Disc A of mass m collides with stationary disc B of mass 2m as shown in figure. The value of coefficient of restitution for which the two discs move in perpendicular direction after collision is e. Calculate 1/e.

Velocity of disc A in tangential direction is

${\left({\mathrm{v}}_1\right)}_{\mathrm{t}}=\mathrm{usin}{45}^{\circ }=\frac{\mathrm{u}}{\sqrt{2}}....\left(1\right)$

The disc B will move along common normal direction only

Since both the discs move perpendicular to each other, so disc A should move along common tangent direction.

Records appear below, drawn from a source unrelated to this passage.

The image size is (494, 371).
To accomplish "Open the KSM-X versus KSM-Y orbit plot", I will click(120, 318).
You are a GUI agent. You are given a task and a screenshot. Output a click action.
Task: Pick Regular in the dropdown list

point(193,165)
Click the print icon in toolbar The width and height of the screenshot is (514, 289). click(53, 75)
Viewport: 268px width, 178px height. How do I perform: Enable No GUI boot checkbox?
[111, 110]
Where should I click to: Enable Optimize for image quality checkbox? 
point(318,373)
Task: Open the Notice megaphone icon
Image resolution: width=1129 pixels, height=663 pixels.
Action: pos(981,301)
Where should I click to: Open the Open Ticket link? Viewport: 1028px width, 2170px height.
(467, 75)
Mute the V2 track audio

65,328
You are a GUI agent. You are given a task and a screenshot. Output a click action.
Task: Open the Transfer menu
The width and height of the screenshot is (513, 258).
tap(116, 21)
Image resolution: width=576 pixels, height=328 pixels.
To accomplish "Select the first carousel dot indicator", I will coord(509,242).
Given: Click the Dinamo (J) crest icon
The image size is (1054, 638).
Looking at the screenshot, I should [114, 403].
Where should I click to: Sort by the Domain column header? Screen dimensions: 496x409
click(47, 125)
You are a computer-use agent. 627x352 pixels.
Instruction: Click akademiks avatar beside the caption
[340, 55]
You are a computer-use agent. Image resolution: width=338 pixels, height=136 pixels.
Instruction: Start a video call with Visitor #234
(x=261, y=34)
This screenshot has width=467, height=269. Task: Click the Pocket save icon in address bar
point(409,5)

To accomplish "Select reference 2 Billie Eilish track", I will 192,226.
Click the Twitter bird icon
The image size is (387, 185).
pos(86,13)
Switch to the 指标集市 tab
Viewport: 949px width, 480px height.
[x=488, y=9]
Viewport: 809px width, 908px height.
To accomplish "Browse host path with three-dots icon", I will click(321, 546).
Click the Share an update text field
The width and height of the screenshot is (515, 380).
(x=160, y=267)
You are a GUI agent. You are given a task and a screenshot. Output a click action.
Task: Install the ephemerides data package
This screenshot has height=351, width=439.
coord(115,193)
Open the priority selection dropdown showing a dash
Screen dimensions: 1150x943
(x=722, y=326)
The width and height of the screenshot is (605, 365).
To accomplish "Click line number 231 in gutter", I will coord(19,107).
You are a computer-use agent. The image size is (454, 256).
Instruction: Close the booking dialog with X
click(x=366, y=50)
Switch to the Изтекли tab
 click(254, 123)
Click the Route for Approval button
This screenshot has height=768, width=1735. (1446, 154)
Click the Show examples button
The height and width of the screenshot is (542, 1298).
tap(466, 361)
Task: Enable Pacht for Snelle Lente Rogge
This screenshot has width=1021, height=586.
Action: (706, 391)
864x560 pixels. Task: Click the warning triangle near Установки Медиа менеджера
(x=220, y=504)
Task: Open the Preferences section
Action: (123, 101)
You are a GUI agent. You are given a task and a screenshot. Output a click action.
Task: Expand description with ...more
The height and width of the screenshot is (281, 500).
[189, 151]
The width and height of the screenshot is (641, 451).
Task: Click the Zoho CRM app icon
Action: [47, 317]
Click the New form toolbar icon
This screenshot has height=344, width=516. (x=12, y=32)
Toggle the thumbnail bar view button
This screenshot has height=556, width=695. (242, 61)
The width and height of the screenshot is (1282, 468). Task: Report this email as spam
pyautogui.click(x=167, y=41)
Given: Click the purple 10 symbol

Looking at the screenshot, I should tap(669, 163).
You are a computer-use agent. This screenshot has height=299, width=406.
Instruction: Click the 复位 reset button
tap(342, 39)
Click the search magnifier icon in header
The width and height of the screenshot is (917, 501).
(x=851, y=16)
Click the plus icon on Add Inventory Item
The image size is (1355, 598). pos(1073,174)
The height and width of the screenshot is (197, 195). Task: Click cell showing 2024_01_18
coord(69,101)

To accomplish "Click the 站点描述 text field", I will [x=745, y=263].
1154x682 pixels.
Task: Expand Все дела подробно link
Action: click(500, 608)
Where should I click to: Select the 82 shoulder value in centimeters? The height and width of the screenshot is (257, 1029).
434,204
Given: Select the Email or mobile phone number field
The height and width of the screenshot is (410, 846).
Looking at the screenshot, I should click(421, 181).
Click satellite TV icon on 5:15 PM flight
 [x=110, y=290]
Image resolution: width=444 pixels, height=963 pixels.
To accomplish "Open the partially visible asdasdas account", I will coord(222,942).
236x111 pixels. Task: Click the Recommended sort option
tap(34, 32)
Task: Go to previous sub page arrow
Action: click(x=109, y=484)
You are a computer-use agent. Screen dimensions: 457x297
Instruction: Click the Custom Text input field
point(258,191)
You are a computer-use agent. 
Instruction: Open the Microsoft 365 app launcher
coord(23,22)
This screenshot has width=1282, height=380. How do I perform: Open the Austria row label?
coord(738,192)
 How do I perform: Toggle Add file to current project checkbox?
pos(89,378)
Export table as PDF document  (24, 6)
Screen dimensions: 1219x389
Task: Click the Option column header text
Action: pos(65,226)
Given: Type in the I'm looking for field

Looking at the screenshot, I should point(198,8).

So, ${\mathrm{v}}_{\mathrm{A}}=\frac{\mathrm{u}}{\sqrt{2}}$ along common tangent direction Applying conservation linear momentum along common normal direction, we get

$\mathrm{m}\left(\frac{\mathrm{u}}{\sqrt{2}}\right)+0=\mathrm{m}\left(0\right)+\left(2\mathrm{m}\right){\left({\mathrm{v}}_2\right)}_{\mathrm{n}}$

$\Rightarrow {\left({\mathrm{v}}_2\right)}_{\mathrm{n}}=\frac{\mathrm{u}}{2\sqrt{2}}$

Hence, velocity of disc B along common normal is $\frac{\mathrm{u}}{2\sqrt{2}}$

$\text{ Since, e }=\frac{(\text{ Relative velocity of separation }{)}_{n-\text{ line }}}{(\text{ Relative velocity of approach }{)}_{n\text{-line }}}$

$\Rightarrow \frac{{\left({\mathrm{v}}_2\right)}_{\mathrm{n}}-0}{\mathrm{ucos}{45}^{\circ }}=\frac{\mathrm{u}/2\sqrt{2}}{\mathrm{u}/\sqrt{2}}=\frac{1}{2}\Rightarrow \frac{1}{\mathrm{e}}=2$